Excerpts from a dataset
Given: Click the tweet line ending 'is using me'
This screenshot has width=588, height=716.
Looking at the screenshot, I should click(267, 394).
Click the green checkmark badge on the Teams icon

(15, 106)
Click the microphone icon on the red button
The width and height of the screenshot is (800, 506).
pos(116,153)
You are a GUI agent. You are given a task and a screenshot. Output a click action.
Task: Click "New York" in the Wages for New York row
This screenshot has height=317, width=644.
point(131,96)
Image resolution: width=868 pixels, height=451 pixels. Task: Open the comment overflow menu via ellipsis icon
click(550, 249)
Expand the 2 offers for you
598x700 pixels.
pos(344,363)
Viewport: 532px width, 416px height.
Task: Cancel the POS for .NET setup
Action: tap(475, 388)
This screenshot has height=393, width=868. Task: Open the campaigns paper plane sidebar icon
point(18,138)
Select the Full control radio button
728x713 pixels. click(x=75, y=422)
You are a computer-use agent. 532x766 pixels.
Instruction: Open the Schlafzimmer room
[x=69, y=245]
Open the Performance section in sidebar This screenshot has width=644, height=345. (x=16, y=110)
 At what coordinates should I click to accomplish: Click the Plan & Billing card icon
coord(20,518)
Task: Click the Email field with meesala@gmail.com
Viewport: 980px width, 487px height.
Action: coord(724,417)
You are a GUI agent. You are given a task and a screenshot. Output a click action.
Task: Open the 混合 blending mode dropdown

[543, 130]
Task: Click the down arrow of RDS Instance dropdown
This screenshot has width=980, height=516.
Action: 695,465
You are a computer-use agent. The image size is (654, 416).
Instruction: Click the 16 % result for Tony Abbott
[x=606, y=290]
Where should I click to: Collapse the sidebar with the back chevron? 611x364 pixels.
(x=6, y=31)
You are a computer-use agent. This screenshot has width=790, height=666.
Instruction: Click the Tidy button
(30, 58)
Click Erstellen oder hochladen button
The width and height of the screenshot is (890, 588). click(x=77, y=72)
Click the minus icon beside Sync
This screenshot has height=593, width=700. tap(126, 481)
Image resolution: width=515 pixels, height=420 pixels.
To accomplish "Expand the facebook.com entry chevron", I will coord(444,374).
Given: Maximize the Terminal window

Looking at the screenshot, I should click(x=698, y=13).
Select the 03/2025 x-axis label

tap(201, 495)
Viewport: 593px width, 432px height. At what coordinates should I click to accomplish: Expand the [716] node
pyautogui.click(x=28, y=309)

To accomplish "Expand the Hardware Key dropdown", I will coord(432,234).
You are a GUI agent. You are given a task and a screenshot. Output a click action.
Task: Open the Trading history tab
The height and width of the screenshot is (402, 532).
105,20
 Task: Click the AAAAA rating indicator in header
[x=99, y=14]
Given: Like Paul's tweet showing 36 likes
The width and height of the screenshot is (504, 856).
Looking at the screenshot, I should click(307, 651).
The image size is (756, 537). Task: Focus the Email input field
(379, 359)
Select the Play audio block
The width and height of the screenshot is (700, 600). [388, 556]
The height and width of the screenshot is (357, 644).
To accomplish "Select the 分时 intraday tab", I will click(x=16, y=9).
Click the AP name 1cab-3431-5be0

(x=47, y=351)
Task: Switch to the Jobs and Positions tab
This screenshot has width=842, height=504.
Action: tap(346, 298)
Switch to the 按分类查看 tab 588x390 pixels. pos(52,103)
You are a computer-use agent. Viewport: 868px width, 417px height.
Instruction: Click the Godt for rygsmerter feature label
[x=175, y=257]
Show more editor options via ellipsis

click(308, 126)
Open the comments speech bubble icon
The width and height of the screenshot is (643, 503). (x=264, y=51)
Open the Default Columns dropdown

__Problem to work on__. Among the records above, how many lines contain the word "computer"? Answer with the number by itself.

__Solution for this task__. 4